Thursday, June 9, 2011

Senna (2010)

A bonus review today. A super little documentary on the late great Ayrton Senna is due to begin it's release in Europe, North America and Australia beginning tomorrow with a release in cinemas in England tomorrow. To that end I'm running a review of the film in the hope that I can get some of you to see this in a cinema instead of on DVD. Trust me this is a theater film.

The racing life of Ayrton Senna is revealed via archival footage and a few new interviews with the people who knew him. Starting with Senna’s interest in racing when he was a boy the film takes him all the way to his death in a freak accident in 1994.

Senna lived to race and raced to live. It’s a cliched sort of statement, but it’s really true. Where his long time rival Alain Prost quit driving for a season when he didn’t like the car he was given to drive, Senna fought with a similiar car which he also hated and still managed to win.

When racing started to turn dangerous (there were several spectacular crashes that sent some people to the hospital and killed others), a friend of Senna’s suggested that they both quit and go fishing. Senna said no, he had to race.
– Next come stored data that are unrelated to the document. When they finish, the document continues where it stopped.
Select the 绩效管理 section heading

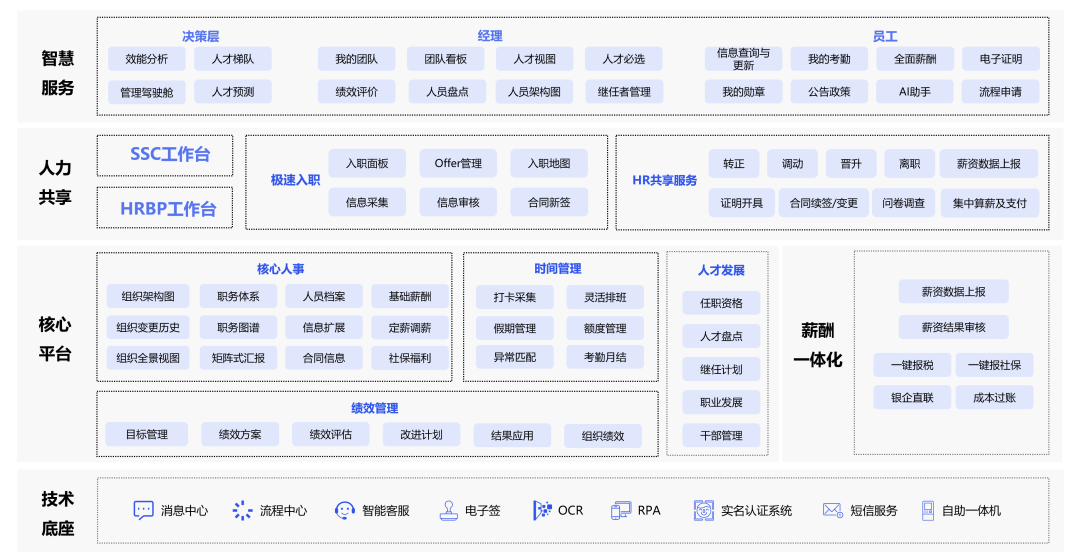coord(374,408)
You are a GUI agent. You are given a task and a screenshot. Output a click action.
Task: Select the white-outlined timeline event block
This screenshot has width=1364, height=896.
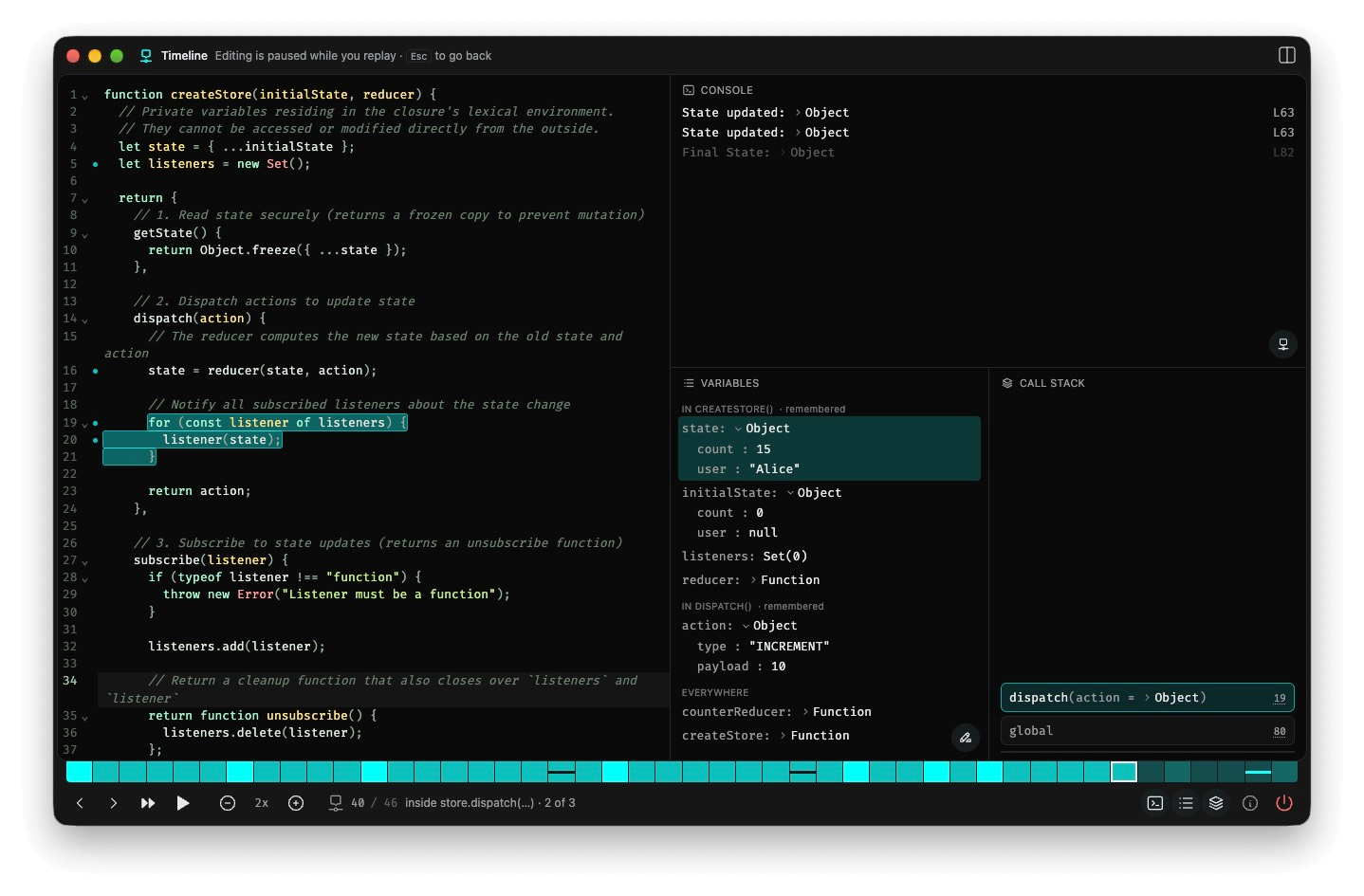pyautogui.click(x=1124, y=772)

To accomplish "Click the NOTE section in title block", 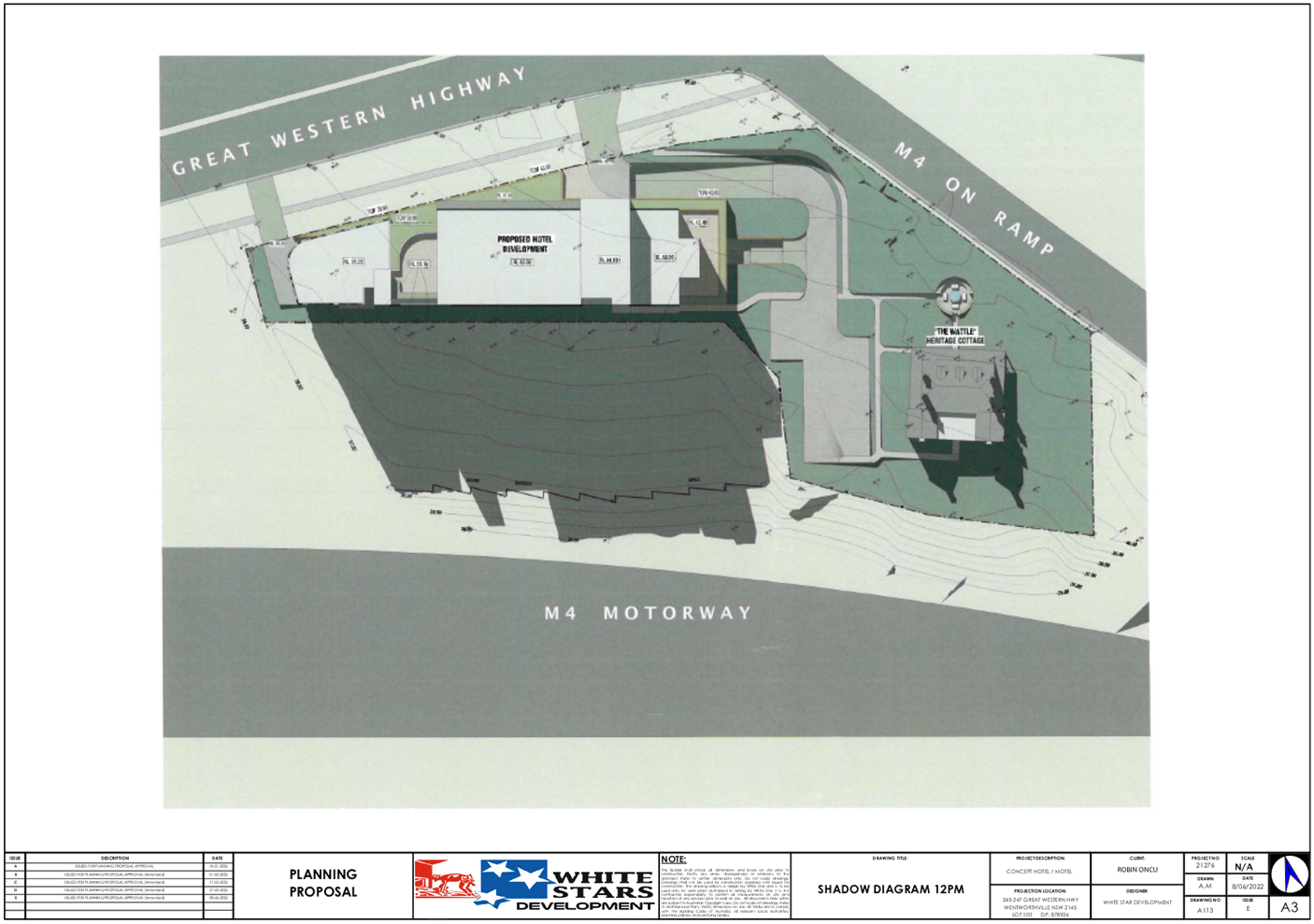I will coord(724,888).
It was a statement that would ultimately end in tragedy.

Senna was, and still is, always listed one of the greatest that ever raced. He was a man who never learned how to stop racing, even if it brought him into contact with those around him. There is an interview of Senna by Jackie Stewart in the film where Stewart asks him why is it that he had collided with so many people? Senna said it was the nature of the sport, but Stewart pointed out that Senna had as many incidents in four years as all of the world champions had had in the previous (number of) decades. Senna again said it was the sport. His attitude was not cavalier or even the words of a maniac, but the words of a man who saw racing as battle and would do everything in his power to win. He didn’t try to crash, it was just that two cars can’t be in the same space at the same time.

The fact that people crash, and get hurt, and die is a notion that hangs over the film. Even before the ultimate end of the film’s subject, this film is full of destruction and death. Motor sports are very dangerous, especially when it comes to open wheeled racing. It’s a fact that this film never lets you forget.

I’m a long time Formula 1 fan. I’ve been following the sport in fits and starts ever since my Uncle Frank got me hooked on it back when I was teenager. It was this love that made me really want to see this film, which I track down as an import DVD. I liked this film a great deal. I wasn’t sure what I was going to make of the film since I have memories of watching Senna Race. I know that people who are racing fans have loved the film so the expectation was high.

When the film started I was kind of at odds with the film. I kind of thought the film was a puff piece, but as the film went on and the tension of the races took over I fell into it. It didn’t hurt that the film is full of great racing footage and amusing tid bits. Truth be told this is a film that really should be seen on a big screen where the racing footage will have its fullest effect, especially the in car stuff. I saw the film on an import Japanese DVD and I know had I seen this on the big screen I would have been through the roof about it.

As I said this film is starting its major march in theaters across the world and you need to go out and see this in a theater. It's getting a preview screening in about a week in Brooklyn (Father's Day) and I'm going to do my damnest to go see it again the way it should be.

Go see this. You don't need to be a race fan, just a fan of great movies.